The Bluest of Blues: Anna Atkins and the First Book of Photographs by Fiona Robinson; illustrated by Fiona Robinson. 2019. “Montages of pencil drawings, watercolor paintings, vintage fabrics and wallpapers, wood veneers, and photographs.” Published by Abrams.
Brief summary: Anna and her father press flowers and collect insects in Kent, England sometime in 1807. John Children has only one child, Anna, and is determined to give her the best education possible by home schooling her, since girls rarely went to school especially to learn about science.
Anna grew up to become a botanist often sketching her own specimens. Her father translates French scientific journals to English and needs 250 illustrations for a series he just finished called Lamarck’s Genera of Shells. Anna illustrates the various shells.
Anna marries and moves to London. Anna wants to attend the Royal Society of London for Improving Natural Knowledge but women are not allowed. Her father shares the lectures with her. She wants to find a way to share her knowledge of the extensive herbarium she has collected. She is given membership to the Royal Botanic Society in London during 1839.

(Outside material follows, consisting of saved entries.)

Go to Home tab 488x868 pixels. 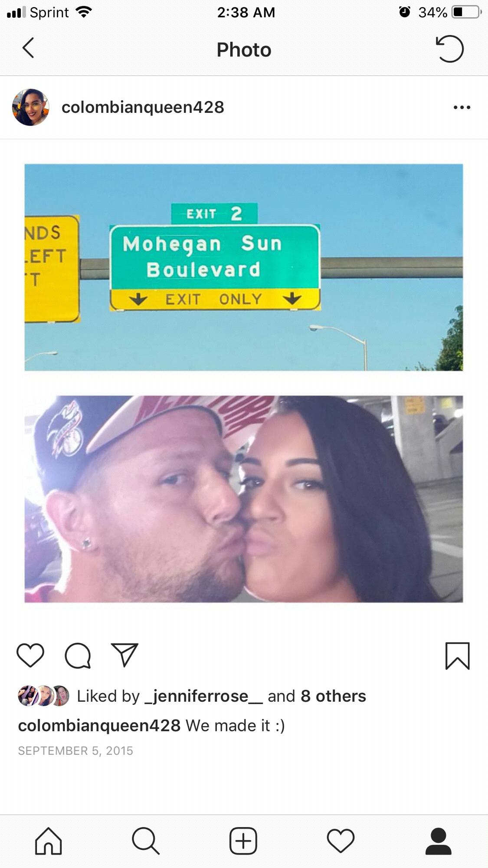48,841
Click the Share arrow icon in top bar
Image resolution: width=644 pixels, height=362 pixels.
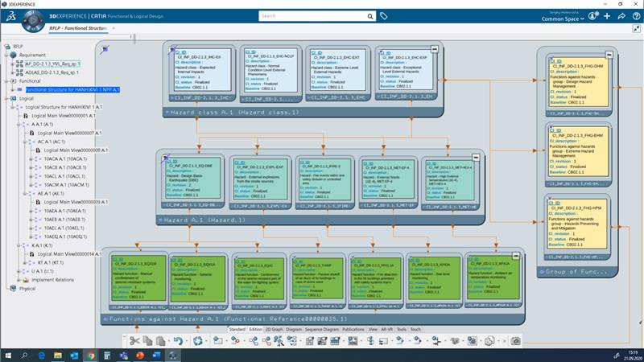click(621, 16)
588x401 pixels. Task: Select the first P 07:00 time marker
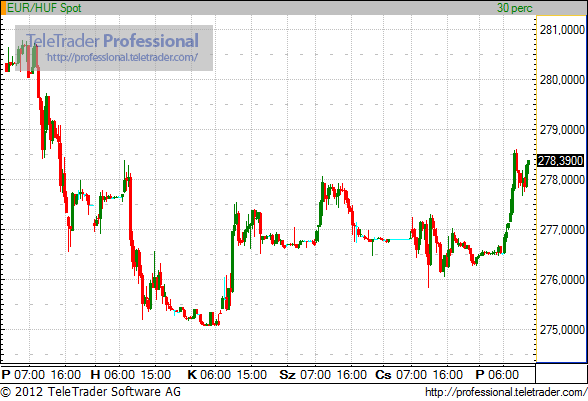coord(23,374)
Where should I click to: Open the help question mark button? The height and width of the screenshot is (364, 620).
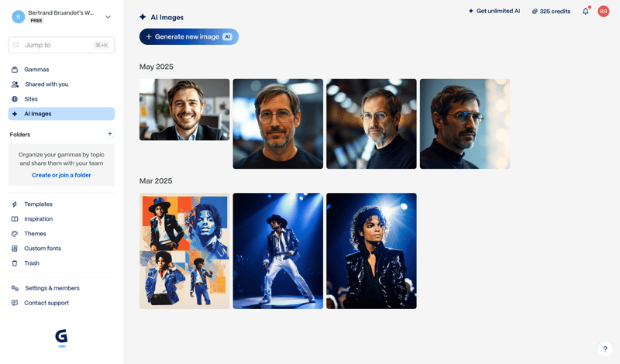tap(605, 349)
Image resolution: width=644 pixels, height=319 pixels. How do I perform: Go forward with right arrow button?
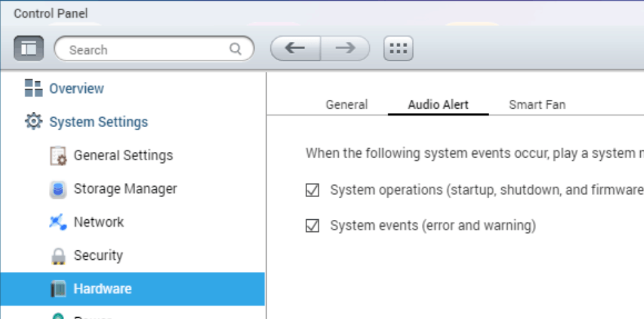[x=345, y=49]
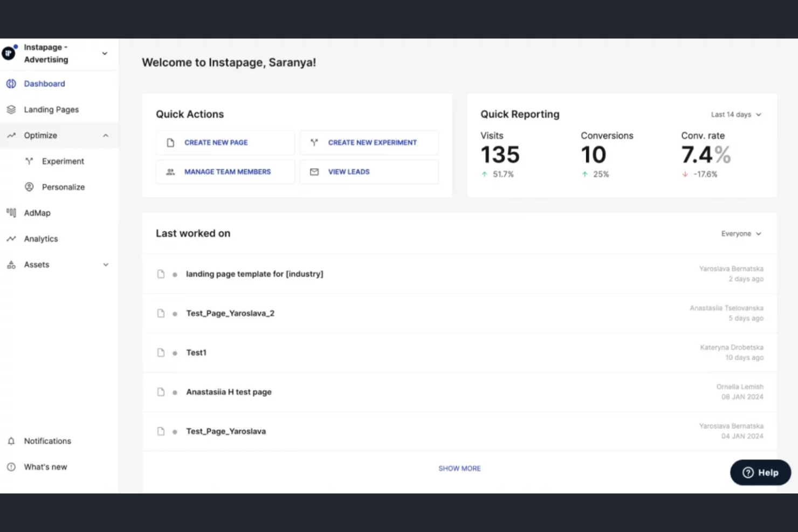This screenshot has width=798, height=532.
Task: Open the workspace switcher chevron
Action: [x=105, y=53]
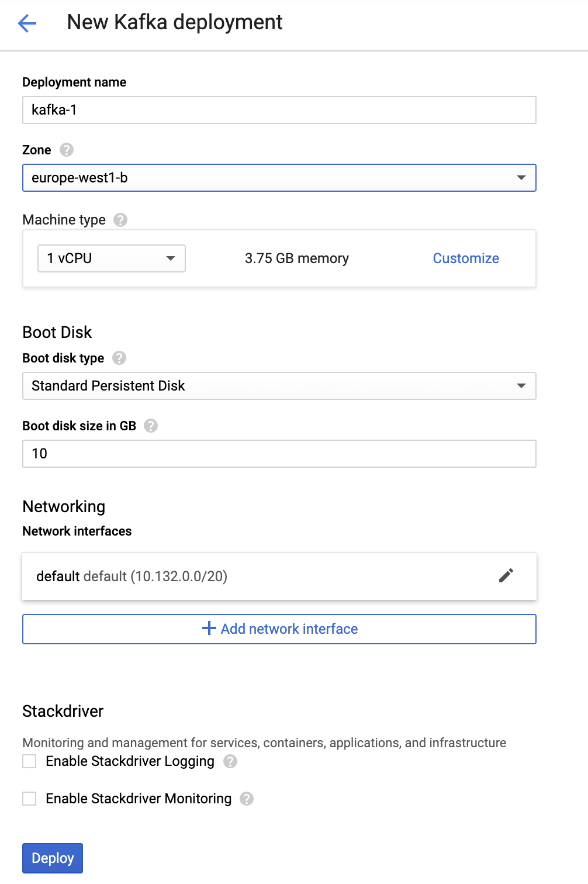Click the back arrow to leave deployment page
Image resolution: width=588 pixels, height=884 pixels.
coord(26,23)
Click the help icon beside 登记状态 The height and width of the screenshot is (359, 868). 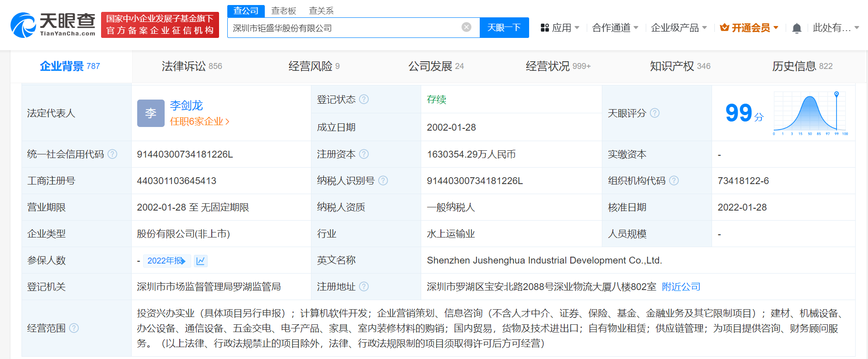click(x=364, y=100)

In 1841, Anna and her father learn how to take photographs. They visit Sir John Herschel where he shares how he has discovered the cyanotype print that does not need a camera to make a quick image in blue (due to the chemicals used). Anna decides to use this method and creates a book of her seaweed* which is completed in 1843. Her father shares her books with several of the scientific museums.
Comments: The color of this book and its pages are all done in blues. The end pages have labeled cyantypes of various plants. In the back of the book, there is an author’s note, instructions of how to make your own cyanotype, bibliography, institutions holding Anna’s Cyanotypes, acknowledgements, illustration credits, and a detailed explanation of the mediums used for the book.
This book could be used for biography reports, a science and art class collaboration(students collecting specimens and then making their own cyanotype), and Women’s History Month in March.
Personal note: As I am reading this book, I am reminded of how unique it was for Anna to have a father who valued the intellect of his daughter and educated her to become a botanist. Even with all of her work with creating and recording her specimens in several books of cyanotypes, she is not given due credit. She wrote a biography about her father and a book titled Photographs of British Algae. She did not use her name but her initials A.A. which were taken for many years as “anonymous author.”
I paused and thought several times during this book of how many other women with wonderful scientific minds were ignored during this time period because of the prejudices towards women.
*Note: The author does not know for sure what the subject matter was for Anna’s first cyanotype.